* **RECORDS TO USE**
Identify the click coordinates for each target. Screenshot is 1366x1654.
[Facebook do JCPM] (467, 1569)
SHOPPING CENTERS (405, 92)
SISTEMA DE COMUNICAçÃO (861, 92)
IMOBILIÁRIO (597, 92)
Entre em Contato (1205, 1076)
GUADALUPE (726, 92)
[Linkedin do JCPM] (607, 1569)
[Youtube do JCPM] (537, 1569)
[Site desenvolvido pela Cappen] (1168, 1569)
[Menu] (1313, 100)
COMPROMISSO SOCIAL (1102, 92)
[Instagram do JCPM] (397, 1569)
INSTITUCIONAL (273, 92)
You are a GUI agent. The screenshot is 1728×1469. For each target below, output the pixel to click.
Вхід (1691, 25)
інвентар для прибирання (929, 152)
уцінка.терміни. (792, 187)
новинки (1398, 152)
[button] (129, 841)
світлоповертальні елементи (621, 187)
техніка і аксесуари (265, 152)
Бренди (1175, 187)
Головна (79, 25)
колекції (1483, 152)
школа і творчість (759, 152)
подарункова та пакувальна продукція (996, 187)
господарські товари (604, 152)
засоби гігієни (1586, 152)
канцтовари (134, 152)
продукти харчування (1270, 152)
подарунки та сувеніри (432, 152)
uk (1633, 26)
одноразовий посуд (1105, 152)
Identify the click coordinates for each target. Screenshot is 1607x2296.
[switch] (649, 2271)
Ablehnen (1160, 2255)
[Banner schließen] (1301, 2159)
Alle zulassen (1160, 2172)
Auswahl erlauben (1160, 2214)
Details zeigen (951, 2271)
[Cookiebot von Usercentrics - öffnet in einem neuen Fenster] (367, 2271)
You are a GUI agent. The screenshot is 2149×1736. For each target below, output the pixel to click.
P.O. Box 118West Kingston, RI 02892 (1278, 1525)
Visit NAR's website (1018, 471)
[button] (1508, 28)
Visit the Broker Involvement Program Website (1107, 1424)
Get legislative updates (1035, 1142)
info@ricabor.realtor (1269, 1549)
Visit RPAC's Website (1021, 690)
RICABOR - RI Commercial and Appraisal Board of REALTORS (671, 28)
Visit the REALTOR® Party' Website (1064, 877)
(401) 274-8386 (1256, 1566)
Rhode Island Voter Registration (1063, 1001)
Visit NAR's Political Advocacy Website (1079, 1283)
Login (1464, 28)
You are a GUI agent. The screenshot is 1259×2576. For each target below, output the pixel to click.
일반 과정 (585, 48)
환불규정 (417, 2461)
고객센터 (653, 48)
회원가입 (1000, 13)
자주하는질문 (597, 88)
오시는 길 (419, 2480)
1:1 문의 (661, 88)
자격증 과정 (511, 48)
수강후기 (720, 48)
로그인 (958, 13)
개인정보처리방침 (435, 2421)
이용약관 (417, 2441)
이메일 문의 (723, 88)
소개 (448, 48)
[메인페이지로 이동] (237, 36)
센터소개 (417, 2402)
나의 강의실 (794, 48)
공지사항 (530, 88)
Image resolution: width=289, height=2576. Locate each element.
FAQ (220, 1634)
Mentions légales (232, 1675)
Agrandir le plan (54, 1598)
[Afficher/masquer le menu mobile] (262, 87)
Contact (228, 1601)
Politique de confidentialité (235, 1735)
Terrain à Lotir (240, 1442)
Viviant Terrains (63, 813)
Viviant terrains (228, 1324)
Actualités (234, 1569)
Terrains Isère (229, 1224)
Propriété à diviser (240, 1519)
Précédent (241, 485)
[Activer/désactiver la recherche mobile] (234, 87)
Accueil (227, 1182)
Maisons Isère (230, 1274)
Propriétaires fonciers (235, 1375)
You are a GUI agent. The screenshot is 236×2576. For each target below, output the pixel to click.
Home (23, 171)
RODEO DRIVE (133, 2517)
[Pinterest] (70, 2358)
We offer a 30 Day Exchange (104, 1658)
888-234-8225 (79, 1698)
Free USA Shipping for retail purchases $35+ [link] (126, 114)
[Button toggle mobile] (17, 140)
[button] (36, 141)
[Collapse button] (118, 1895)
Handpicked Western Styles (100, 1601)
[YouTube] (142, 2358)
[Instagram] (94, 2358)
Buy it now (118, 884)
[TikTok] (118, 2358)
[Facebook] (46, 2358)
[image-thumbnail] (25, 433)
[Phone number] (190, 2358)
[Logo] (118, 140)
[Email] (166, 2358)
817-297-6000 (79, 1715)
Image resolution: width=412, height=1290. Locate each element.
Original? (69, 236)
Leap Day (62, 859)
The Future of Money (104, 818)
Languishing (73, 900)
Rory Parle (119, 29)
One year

* **TASK**
Give all of the entries again, word for word.

* **EXERCISE SOLUTION**
Identify the click coordinates for each target. Screenshot is 1366x1654.
[Facebook do JCPM] (467, 1569)
SHOPPING CENTERS (405, 92)
SISTEMA DE COMUNICAçÃO (861, 92)
IMOBILIÁRIO (597, 92)
Entre em Contato (1205, 1076)
GUADALUPE (726, 92)
[Linkedin do JCPM] (607, 1569)
[Youtube do JCPM] (537, 1569)
[Site desenvolvido pela Cappen] (1168, 1569)
[Menu] (1313, 100)
COMPROMISSO SOCIAL (1102, 92)
[Instagram do JCPM] (397, 1569)
INSTITUCIONAL (273, 92)
You are a GUI agent. The screenshot is 1728×1469. For each target below, output the pixel to click.
Вхід (1691, 25)
інвентар для прибирання (929, 152)
уцінка.терміни. (792, 187)
новинки (1398, 152)
[button] (129, 841)
світлоповертальні елементи (621, 187)
техніка і аксесуари (265, 152)
Бренди (1175, 187)
Головна (79, 25)
колекції (1483, 152)
школа і творчість (759, 152)
подарункова та пакувальна продукція (996, 187)
господарські товари (604, 152)
засоби гігієни (1586, 152)
канцтовари (134, 152)
продукти харчування (1270, 152)
подарунки та сувеніри (432, 152)
uk (1633, 26)
одноразовий посуд (1105, 152)
Identify the click coordinates for each target. Screenshot is 1607x2296.
[switch] (649, 2271)
Ablehnen (1160, 2255)
[Banner schließen] (1301, 2159)
Alle zulassen (1160, 2172)
Auswahl erlauben (1160, 2214)
Details zeigen (951, 2271)
[Cookiebot von Usercentrics - öffnet in einem neuen Fenster] (367, 2271)
You are a GUI agent. The screenshot is 2149×1736. For each target below, output the pixel to click.
P.O. Box 118West Kingston, RI 02892 (1278, 1525)
Visit NAR's website (1018, 471)
[button] (1508, 28)
Visit the Broker Involvement Program Website (1107, 1424)
Get legislative updates (1035, 1142)
info@ricabor.realtor (1269, 1549)
Visit RPAC's Website (1021, 690)
RICABOR - RI Commercial and Appraisal Board of REALTORS (671, 28)
Visit the REALTOR® Party' Website (1064, 877)
(401) 274-8386 (1256, 1566)
Rhode Island Voter Registration (1063, 1001)
Visit NAR's Political Advocacy Website (1079, 1283)
Login (1464, 28)
You are a GUI agent. The screenshot is 1259×2576. For each target below, output the pixel to click.
일반 과정 (585, 48)
환불규정 (417, 2461)
고객센터 (653, 48)
회원가입 (1000, 13)
자주하는질문 (597, 88)
오시는 길 (419, 2480)
1:1 문의 (661, 88)
자격증 과정 (511, 48)
수강후기 (720, 48)
로그인 (958, 13)
개인정보처리방침 (435, 2421)
이용약관 (417, 2441)
이메일 문의 (723, 88)
소개 (448, 48)
[메인페이지로 이동] (237, 36)
센터소개 (417, 2402)
나의 강의실 (794, 48)
공지사항 (530, 88)
Image resolution: width=289, height=2576. Locate each element.
FAQ (220, 1634)
Mentions légales (232, 1675)
Agrandir le plan (54, 1598)
[Afficher/masquer le menu mobile] (262, 87)
Contact (228, 1601)
Politique de confidentialité (235, 1735)
Terrain à Lotir (240, 1442)
Viviant Terrains (63, 813)
Viviant terrains (228, 1324)
Actualités (234, 1569)
Terrains Isère (229, 1224)
Propriété à diviser (240, 1519)
Précédent (241, 485)
[Activer/désactiver la recherche mobile] (234, 87)
Accueil (227, 1182)
Maisons Isère (230, 1274)
Propriétaires fonciers (235, 1375)
You are a GUI agent. The screenshot is 236×2576. For each target below, output the pixel to click.
Home (23, 171)
RODEO DRIVE (133, 2517)
[Pinterest] (70, 2358)
We offer a 30 Day Exchange (104, 1658)
888-234-8225 (79, 1698)
Free USA Shipping for retail purchases $35+ [link] (126, 114)
[Button toggle mobile] (17, 140)
[button] (36, 141)
[Collapse button] (118, 1895)
Handpicked Western Styles (100, 1601)
[YouTube] (142, 2358)
[Instagram] (94, 2358)
Buy it now (118, 884)
[TikTok] (118, 2358)
[Facebook] (46, 2358)
[image-thumbnail] (25, 433)
[Phone number] (190, 2358)
[Logo] (118, 140)
[Email] (166, 2358)
817-297-6000 (79, 1715)
Image resolution: width=412, height=1290. Locate each element.
Original? (69, 236)
Leap Day (62, 859)
The Future of Money (104, 818)
Languishing (73, 900)
Rory Parle (119, 29)
One year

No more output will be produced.